Nairobi Declaration: Media experts quest to boost media convergence and freedom

Business

By James Ratemo

African governments have been challenged to develop progressive regulatory mechanisms that allow citizens to tap into opportunities available on the Internet.

A two-day regional conference to mark World Press Freedom Day in Nairobi, sponsored by Unesco, called for laws that will mitigate the many risks that come with free flow of information from the Internet.

Experts among them media scholars and editors also underscored the need to educate the public on abundant opportunities and risks available online.


Concurring that there are extreme dangers in the continuous use of new media, the experts advised that the risks can be mitigated if governments ‘progressively facilitate a process of regulatory schemes that allows universal access and put in place laws that seek to secure and protect rights to privacy and protection of personal data.

The forum saw birth of Nairobi Declaration with seven key recommendations that would boost quest for media convergence and enhance freedom of the press.

“Stakeholders should endeavor to develop progressive regulatory mechanism in line with international best practices that guarantee exploitation of opportunities offered by the internet that mitigate the latching risks…progressive governments should not invest in surveillance, blocking and filtering technologies for it is most likely to be a futile process. Such available resources could be invested towards universal access and reduction of connection costs,” reads the declaration in part.
The declaration resonates with a call by United Nations urging governments do everything to counter impunity and to protect the safety of journalists.


In a joint statement on World Freedom Day by UN Secretary-General Ban Ki-moon, UN High Commissioner for Human Rights, Navi Pillay, and UNESCO Director-General, Irina Bokova, said new threats are arising including older forms of restriction to pose form ‘to block, filter and censor information’ emerging every day.

They trio said the United Nations is dedicated to ensuring that the Internet becomes a truly global public resource, to which all have access and where all voices are heard.

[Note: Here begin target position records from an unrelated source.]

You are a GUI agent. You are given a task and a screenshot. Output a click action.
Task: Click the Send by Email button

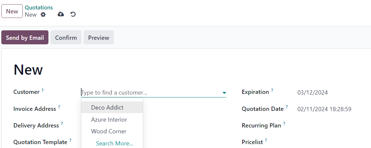click(25, 37)
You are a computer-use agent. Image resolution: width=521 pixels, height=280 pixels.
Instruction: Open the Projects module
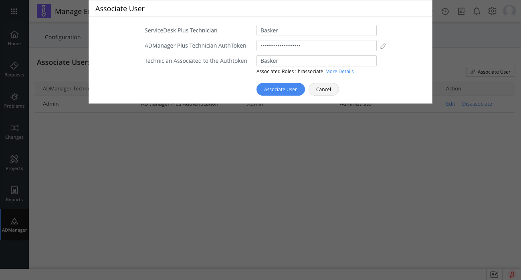(14, 162)
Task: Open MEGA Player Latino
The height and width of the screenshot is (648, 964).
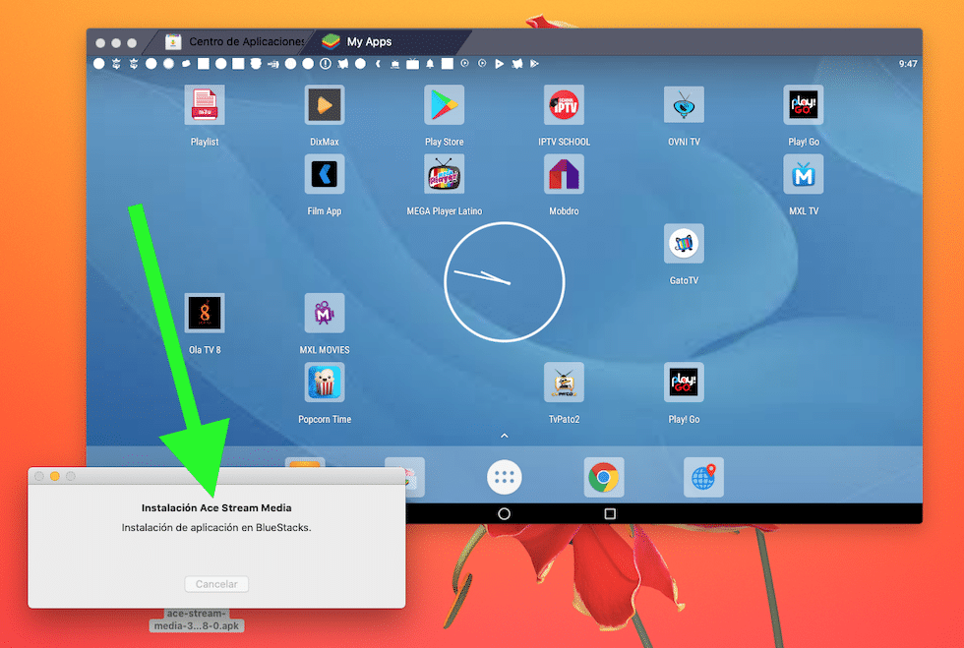Action: [444, 174]
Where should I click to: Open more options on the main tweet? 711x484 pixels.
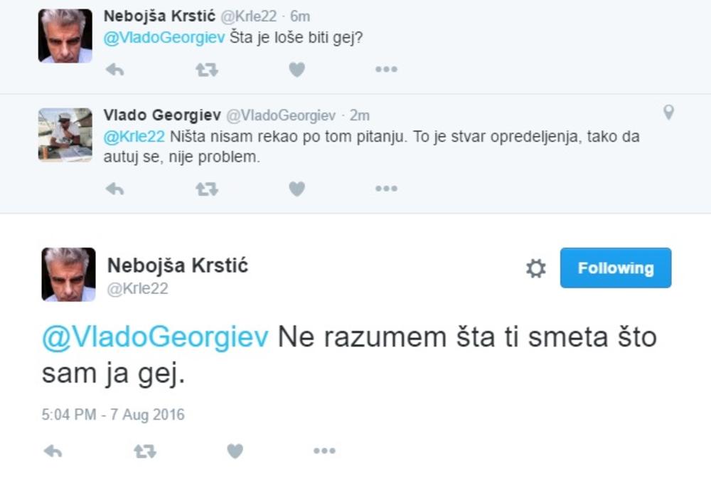click(x=324, y=451)
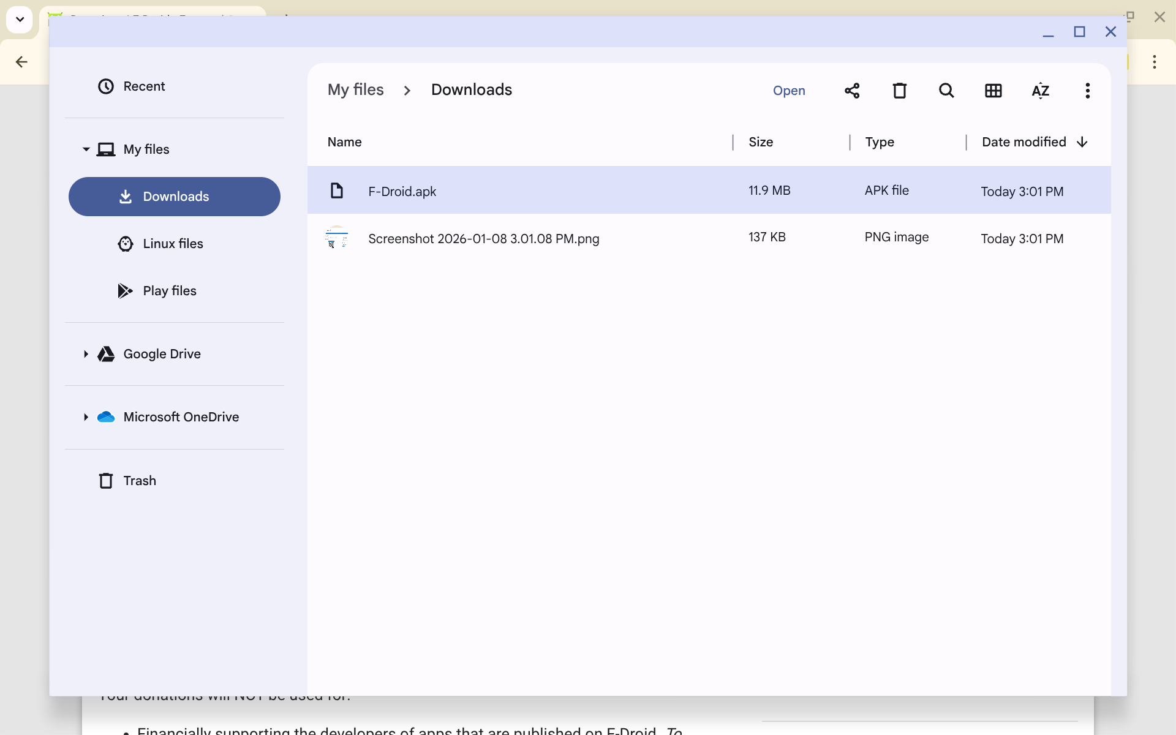The width and height of the screenshot is (1176, 735).
Task: Sort files by Name column
Action: [x=344, y=142]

According to the United Nations’ statistics, over the last decade, more than 500 journalists lost their lives in the pursuit of their profession with sixty killings reported worldwide in 2010 alone.

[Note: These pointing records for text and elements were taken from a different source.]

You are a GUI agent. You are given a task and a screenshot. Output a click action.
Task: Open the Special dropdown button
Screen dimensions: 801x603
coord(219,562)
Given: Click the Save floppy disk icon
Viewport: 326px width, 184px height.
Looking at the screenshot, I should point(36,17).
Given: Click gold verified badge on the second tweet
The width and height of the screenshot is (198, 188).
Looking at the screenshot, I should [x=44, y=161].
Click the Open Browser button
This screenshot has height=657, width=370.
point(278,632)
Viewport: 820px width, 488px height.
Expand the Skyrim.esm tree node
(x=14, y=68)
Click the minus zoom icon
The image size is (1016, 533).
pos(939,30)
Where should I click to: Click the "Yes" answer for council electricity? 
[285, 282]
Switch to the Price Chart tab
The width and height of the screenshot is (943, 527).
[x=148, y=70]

World Press Freedom Day was born twenty years ago in the vision of a group of journalists gathered in Windhoek, Namibia.
The Windhoek Declaration was a call to arms to protect the fundamental principles of the freedom of expression as enshrined in Article 19 of the Universal Declaration Human Rights.

The Nairobi-Declaration

World Press Freedom Day 2011 at Laico Regency, May 3rd-4th May 2011

 21st Century Media: New Frontiers, New Barriers

1. That in an environment of high convergence-with complex
juxtaposition between telecommunication and broadcasting, the old
models of regulations are being challenged and rendered on obsolete, stakeholders should endeavor to develop progressive regulatory mechanism in line with international best practices that guarantee exploitation of opportunities offered by the internet that mitigate the latching risks.


2. That progressive governments should not invest in surveillance, blocking and filtering technologies for it is most likely to be a futile process. Such available resources could be invested towards universal access and reduction of connection costs. 

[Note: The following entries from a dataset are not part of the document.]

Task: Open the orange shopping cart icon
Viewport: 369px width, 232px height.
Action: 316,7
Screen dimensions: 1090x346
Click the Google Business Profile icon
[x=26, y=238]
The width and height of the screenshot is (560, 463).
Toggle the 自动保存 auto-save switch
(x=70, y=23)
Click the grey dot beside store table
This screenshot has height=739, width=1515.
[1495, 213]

 3. That there are extreme risks in the continuous use of new media but these risks can be mitigated if public is made aware through targeted actions like:
(a) Governments to progressively facilitate a process of regulatory schemes that allows universal access.


(b) That the governments put in place laws that seek to secure and protect rights to privacy and protection of personal data.
(c) That the media, both traditional and new media to start aggressive outreach processes to educate public on opportunities and risks within
the new media.

4. That all participants of UNESCO World Press Freedom Day Conference in Nairobi be hooked online together. This †can be done through:
(a)  List serve(group emails);
(b)  A joint face book page †where all presentations and discussions and photographs of the conference will be posted and all media stories published about the conference be linked.

5. That a person outside UNESCO be identified to follow up and manage these platforms as an ongoing project where editors, reporters, scholars and stakeholders can engage on development in the new media.

6. That political ownership of media be regulated to safeguard public interest, and ensure they do not use the public spaces to advance their own political interests.

7. That we strongly condemn the continuing killing, jailing and
harassment in the region and urge all governments to take action to
safeguard press freedom and guarantee the safety and security of media practitioners.